Quoted passage -

The coin in the fish's mouth is one of the miracles of Jesus, recounted in the Gospel of .

Biblical account
In Matthew's account, in Capernaum the collectors of the two-drachma temple tax ask Peter whether Jesus does not pay the tax, and Peter replies "Yes". When Peter returns to where they are staying, Jesus speaks of the matter, asking Peter's opinion: "From whom do the kings of the earth collect duty and taxes, from their own children or from others?" Peter answers, "from others", and Jesus replies: "Then the children are exempt. But so that we may not cause offense, go to the lake [the Sea of Galilee] and throw out your line. Take the first fish you catch; open its mouth and you will find a four-drachma coin. Take it and give it to them for my tax and yours."

For the New International Version's word "others", the New King James Version reads "strangers" and the Good News Translation reads "foreigners". Albert Barnes argues that "strangers" does not mean "foreigners", but "those that were not their own sons or members of their family".

Analysis
Heinrich Meyer suggests that Peter's assertion "Yes" makes it "clear that Jesus had hitherto been in the habit of paying the tax".

The story ends without stating that Peter caught the fish as Jesus predicted.

Supplied entries -
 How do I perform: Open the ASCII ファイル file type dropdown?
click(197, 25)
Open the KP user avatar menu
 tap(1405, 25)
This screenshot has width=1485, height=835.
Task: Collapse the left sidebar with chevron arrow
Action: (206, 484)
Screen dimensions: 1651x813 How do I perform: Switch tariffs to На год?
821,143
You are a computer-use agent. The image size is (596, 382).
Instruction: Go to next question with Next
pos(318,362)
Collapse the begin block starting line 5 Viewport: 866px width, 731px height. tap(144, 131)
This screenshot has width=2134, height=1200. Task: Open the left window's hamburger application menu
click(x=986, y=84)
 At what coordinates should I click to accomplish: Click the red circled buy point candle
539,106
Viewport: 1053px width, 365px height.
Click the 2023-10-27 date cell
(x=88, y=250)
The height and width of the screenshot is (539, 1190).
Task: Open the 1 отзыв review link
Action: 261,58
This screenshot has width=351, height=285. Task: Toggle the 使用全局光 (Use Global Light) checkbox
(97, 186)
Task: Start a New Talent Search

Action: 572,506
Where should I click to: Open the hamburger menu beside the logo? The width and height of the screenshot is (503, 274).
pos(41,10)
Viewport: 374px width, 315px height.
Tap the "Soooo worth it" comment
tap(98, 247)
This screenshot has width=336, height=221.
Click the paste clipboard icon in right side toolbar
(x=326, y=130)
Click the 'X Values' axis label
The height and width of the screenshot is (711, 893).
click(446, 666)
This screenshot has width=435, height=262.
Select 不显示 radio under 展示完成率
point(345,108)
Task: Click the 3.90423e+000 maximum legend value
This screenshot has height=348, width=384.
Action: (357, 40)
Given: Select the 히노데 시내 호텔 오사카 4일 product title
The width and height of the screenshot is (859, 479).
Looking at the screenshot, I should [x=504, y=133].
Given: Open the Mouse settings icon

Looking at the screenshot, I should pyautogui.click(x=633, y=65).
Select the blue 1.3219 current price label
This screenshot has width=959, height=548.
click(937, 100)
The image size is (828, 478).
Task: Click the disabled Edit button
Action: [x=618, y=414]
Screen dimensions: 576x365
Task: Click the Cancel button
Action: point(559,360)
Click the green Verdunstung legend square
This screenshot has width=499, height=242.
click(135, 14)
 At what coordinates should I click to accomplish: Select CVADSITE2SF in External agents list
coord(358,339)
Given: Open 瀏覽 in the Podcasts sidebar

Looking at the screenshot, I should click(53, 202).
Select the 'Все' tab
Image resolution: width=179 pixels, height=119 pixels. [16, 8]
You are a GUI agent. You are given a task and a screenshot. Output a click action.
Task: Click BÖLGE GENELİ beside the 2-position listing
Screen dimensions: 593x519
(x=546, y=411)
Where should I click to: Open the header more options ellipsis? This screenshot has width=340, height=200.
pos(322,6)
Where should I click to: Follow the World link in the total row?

Stated problem 1 -
Answer the following from the text on the coin in the fish's mouth:
(a) To what body of water does Jesus send Peter to throw out his line?
(b) Which word does the New King James Version use where the New International Version has "others"?
(c) According to Heinrich Meyer, what does Peter's reply "Yes" make clear?
Stated problem 2 -
Continue the text on the coin in the fish's mouth from the point where it stops.

Task result 1 -
(a) The lake, the Sea of Galilee.
(b) "Strangers."
(c) That Jesus had hitherto been in the habit of paying the tax.

Task result 2 -
Jesus performed this miracle in order to not offend those who collected the two-drachma temple tax. This is the only miracle that Jesus performed in order to avoid offending people. Jesus typically performed miracles as well as made statements that were offensive to his audience, particularly the Jewish priesthood. Jesus' statement "the children are exempt" is one of many statements where Jesus describes his followers and himself as being part of a spiritual family. Some interpretations of this passage indicate that Christians should not pay the traditional church tithe. Some interpretations of Peter's reply "from others" indicate that the church tithe should not come from Christians, but rather from non-Christian visitors attending church.

The four-drachma (or shekel) coin would be exactly enough to pay the temple tax (two-drachma coin) for two people. It is usually thought to be a Tyrian shekel.

Jesus' reluctance to pay the temple tax is consistent with his teachings regarding the physical temple. The Gospels record five times when he either says "destroy this temple, and in three days I will rebuild it", or is quoted as saying this. Jesus may have said this to emphasize a spiritual temple over the physical temple.

The coin in the fish's mouth is generally seen as a symbolic act or sign, but there is little agreement concerning what it signifies.

The Bible does not specify the species of the fish caught by Peter, but tilapia is sometimes referred to as "St. Peter's fish".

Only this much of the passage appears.